Steve Chapman has a piece up today at Reason.com which discusses some obscure recent efforts to regulate the wearing of headphones on or near roadways. I think Chapman’s first paragraph gets to the nub of the issue: it is annoying that more and more people (mainly young people but also people old enough to know better) insist on using earphones and listening to music, or carrying on electronic conversations of various kinds, in every kind of public venue and at all times. What’s most annoying, for me, is those who must listen to their music all day and everywhere, including times where alertness to danger would be advisable, or the possibility of old-fashioned social interaction (I believe it’s called conversation) looms large. In my view, and I know that at least some share it, it’s rude to come into a public place with earphones on: it implies that everyone else is mainly an annoyance, that you wish they weren’t there so you could just be listening to your own music and doing whatever it is that you want to do. At the very least it cuts off any chance at the simple exchange of pleasantries that mark a civilized society.

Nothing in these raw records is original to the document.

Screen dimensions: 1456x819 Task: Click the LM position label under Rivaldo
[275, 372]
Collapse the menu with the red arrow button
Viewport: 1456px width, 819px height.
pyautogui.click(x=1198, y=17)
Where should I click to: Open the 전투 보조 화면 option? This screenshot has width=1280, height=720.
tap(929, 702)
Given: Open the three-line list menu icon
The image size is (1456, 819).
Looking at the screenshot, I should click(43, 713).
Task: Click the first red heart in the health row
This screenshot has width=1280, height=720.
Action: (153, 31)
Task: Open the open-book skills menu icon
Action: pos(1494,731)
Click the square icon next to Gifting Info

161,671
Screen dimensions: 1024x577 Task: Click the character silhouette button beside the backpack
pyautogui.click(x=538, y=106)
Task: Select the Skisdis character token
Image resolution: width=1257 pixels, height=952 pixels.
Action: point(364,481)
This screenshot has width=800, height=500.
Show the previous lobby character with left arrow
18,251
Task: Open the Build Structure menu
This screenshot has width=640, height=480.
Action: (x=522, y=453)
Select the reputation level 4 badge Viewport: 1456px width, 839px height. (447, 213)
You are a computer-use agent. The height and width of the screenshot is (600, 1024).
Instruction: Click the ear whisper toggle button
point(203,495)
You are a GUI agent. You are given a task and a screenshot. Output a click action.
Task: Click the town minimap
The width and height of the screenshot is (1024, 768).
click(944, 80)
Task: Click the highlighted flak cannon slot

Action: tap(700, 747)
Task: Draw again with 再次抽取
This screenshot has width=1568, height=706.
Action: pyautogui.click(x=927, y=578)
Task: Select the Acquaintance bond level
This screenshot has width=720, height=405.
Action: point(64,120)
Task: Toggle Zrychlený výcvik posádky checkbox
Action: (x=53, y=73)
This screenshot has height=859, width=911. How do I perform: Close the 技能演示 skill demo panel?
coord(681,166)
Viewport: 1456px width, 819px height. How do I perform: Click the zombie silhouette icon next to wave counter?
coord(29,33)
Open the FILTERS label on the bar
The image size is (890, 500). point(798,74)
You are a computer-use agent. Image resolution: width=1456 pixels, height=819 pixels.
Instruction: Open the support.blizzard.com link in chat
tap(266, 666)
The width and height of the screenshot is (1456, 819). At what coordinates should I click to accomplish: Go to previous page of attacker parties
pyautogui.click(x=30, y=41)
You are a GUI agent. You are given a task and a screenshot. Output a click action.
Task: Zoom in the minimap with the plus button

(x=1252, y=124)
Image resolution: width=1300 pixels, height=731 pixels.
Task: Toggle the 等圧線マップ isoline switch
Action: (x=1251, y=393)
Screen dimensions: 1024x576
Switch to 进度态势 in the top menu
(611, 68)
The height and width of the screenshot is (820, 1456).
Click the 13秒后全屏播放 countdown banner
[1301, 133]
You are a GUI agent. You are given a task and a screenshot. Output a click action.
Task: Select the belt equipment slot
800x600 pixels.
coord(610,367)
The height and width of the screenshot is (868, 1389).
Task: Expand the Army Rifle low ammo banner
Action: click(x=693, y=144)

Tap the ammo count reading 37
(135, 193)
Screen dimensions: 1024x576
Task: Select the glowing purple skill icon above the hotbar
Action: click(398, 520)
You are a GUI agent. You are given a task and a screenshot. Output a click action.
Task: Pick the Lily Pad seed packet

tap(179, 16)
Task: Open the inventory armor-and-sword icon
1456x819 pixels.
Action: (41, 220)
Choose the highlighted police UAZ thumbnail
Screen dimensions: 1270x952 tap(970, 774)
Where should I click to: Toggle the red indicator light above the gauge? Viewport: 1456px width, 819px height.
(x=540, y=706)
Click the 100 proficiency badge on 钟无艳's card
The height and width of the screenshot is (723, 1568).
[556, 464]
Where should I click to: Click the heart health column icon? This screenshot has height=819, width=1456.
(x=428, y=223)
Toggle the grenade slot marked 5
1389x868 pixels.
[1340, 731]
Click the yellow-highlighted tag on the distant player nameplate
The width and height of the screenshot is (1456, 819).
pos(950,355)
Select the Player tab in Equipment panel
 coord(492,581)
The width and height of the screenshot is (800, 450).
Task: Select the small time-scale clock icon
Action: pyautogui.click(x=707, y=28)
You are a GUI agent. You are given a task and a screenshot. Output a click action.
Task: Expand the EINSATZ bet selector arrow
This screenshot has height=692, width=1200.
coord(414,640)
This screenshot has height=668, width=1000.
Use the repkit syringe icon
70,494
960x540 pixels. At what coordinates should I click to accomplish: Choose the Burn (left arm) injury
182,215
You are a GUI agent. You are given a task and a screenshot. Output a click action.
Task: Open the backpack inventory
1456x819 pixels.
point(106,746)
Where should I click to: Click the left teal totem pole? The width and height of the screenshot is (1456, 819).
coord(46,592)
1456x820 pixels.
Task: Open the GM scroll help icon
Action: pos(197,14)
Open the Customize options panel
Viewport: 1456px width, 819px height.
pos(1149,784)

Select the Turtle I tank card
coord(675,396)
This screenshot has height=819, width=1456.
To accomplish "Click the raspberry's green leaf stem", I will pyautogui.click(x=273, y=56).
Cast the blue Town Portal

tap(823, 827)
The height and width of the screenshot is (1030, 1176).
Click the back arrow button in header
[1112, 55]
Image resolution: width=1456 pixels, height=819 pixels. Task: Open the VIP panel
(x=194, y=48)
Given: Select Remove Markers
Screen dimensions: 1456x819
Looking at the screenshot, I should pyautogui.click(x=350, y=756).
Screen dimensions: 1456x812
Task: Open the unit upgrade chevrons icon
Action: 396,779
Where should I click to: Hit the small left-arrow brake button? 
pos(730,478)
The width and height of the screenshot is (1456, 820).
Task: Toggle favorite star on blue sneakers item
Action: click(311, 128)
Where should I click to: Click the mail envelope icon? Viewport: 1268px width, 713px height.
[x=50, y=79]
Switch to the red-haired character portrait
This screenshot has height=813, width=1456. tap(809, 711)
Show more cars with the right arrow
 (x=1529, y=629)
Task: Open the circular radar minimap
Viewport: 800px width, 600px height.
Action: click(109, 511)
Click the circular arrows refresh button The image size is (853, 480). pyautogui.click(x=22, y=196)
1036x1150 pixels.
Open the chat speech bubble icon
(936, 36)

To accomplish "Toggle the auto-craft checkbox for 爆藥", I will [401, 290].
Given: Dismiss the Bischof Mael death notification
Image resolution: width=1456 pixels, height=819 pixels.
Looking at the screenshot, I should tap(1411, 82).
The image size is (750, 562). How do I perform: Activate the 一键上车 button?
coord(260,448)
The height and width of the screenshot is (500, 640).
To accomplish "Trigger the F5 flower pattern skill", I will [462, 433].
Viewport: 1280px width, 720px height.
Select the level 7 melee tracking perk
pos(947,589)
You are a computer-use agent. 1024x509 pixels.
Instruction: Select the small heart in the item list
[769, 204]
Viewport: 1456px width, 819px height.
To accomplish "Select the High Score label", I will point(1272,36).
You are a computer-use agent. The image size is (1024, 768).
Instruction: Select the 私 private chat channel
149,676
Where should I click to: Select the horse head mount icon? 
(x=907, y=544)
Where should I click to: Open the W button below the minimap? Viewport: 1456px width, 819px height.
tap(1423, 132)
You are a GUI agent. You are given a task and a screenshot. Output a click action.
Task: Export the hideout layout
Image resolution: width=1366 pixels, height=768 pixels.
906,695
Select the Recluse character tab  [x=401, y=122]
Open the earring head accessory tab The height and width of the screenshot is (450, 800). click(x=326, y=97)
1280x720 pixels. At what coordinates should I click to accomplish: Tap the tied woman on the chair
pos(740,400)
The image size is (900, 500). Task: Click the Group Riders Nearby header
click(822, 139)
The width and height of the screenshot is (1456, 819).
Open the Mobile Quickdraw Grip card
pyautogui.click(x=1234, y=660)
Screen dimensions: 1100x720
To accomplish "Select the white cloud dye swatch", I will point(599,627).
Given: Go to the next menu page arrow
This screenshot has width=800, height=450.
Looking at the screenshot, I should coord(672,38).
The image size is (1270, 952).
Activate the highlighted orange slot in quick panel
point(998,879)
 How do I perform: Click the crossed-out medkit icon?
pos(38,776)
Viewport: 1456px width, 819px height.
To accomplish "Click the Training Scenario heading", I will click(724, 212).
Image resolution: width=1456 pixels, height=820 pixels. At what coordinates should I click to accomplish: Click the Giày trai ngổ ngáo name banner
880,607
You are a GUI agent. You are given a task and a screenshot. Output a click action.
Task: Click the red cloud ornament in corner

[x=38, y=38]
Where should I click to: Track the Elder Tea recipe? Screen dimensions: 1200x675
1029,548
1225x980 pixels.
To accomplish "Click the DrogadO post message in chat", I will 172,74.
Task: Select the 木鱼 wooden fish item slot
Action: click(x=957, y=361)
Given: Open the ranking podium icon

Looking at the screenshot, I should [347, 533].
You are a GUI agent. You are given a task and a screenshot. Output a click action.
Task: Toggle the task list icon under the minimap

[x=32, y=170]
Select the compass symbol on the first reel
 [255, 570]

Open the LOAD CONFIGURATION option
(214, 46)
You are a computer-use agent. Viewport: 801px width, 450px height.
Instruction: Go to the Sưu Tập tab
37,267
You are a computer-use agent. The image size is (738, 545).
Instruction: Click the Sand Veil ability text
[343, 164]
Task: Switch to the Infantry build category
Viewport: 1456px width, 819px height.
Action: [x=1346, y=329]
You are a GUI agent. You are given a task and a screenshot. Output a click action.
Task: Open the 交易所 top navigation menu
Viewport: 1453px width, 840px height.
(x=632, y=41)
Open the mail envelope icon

I would agree that passing new laws isn’t the right solution, but would suggest that the offending behavior be treated as a social faux pas instead. Most people would rather break laws than commit faux pas. Such mechanisms, sometimes referred to as “shaming,” used to be in wide use, but where are these mechanisms now?
If you grant that I may have a point, you may then ask where is it acceptable to listen to music through earphones, and where not? I admit it can be a tough call. Sitting in a school library study stall would seem to be OK: it’s public, but you are in a private nook which is there to cut off disturbance from those around you. But in an airport lounge? A bus stop? Walking into the Post Office? Crossing a busy street?
Can the enforcement of social norms, to the extent that they even exist at this point, solve this “problem” without need of idiotic laws? Many in the Reason.com crowd will say there is no “problem” in the first place, and maybe they’re right. But such answers will likely add to the common perception that libertarians are excessively atomistic, and that libertarianism is not consistent with a well functioning society.